By John McAuliffe     Feb 23, 2016 in World
The U.S. and Russia have negotiated a Syria ceasefire plan to be implemented by midday on Friday. All warring parties except Islamic State and al-Nusra Front are encouraged to adhere to the truce.
The U.S. and Russia have announced the latest proposed ceasefire agreement for Syria after the previous plans announced in Munich earlier this month failed to be implemented. The new plans are due to take effect on February 27 and will exclude IS and al-Nusra Front, two Sunni terrorist organisations currently fighting in Syria.

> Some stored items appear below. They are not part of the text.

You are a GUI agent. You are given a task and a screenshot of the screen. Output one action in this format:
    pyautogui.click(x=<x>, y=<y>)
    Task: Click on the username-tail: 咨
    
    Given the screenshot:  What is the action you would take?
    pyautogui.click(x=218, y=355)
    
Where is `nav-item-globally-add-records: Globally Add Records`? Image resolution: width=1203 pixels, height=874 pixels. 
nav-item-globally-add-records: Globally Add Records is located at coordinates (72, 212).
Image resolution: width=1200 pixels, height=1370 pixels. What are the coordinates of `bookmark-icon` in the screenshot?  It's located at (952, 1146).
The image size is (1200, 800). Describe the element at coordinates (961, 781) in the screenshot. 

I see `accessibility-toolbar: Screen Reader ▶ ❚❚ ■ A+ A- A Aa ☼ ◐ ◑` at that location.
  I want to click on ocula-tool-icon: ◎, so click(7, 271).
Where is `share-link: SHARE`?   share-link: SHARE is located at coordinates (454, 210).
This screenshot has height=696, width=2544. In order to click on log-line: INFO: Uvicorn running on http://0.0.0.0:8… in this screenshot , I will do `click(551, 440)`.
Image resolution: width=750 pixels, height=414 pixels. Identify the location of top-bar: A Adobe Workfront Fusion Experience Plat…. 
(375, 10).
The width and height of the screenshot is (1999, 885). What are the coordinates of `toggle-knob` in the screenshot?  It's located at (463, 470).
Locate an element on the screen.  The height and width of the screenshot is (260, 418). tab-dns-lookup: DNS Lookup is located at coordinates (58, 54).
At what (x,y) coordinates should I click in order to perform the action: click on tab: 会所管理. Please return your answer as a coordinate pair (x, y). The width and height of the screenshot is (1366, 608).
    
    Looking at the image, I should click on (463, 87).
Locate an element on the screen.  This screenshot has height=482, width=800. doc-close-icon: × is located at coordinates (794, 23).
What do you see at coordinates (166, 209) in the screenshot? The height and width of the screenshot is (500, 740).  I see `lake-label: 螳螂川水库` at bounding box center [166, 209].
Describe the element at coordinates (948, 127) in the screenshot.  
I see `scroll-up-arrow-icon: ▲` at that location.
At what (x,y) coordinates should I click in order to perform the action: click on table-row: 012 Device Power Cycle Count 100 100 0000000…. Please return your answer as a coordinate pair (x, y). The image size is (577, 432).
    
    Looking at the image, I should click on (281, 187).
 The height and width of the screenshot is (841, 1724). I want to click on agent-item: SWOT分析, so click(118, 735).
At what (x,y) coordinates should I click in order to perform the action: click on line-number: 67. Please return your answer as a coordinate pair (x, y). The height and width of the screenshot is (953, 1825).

Upon agreeing to the deal, the two powers released a joint statement: "The United States of America and the Russian Federation, as co-chairs of the International Syria Support Group, are fully determined to provide their strongest support to end the Syrian conflict and establish conditions for a Syrian-led political transition process."
The main militant force with Western backing fighting Syrian President Bashar al-Assad and IS has expressed its willingness to adhere to the ceasefire deal if "conditions" were met. The group, termed "moderate opposition" by the US, is based out of Riyadh, Saudi Arabia, and released a statement stating it "agreed to respond positively to international efforts to reach a peace deal" but its "commitment to the truce is conditional."
Assad immediately adhered to expectations of a Syrian-led political transition. As the negotiations concluded, Assad announced a general election for April 13. The previous election, held in 2012, saw Assad's ruling coalition maintain power by winning a majority in the 250-member parliament. The vote was held during the ongoing civil war.
The ceasefire will allow for the delivery of much-needed humanitarian aid to Syrian civilians who are caught in the middle of an increasingly complicated civil war. However, with dozens of warring factions all with their own agenda, the failure of the previous ceasefire plan only last week, and the exclusion of IS and al-Nusra, against which air strikes will continue as usual, skeptics remain doubtful about the successful implementation of the new deal.
Saudi Arabia was excluded from the talks. The Sunni regime has begun military deployments to Turkey and has frequently expressed intense hostility towards Assad. The ruling monarchy has also expressed enthusiasm for joining the conflict in Syria. They are currently engaged in a war in Yemen, where the Sunni regime backs al-Qaeda ground forces with coordinated air strikes and ground assaults. Prospects of a lasting peace in the region have been left dimmed in light of Saudi Arabia's new military role in the region and by latest arms figures; the Sunni kingdom has increased military weapons imports by 275 percent.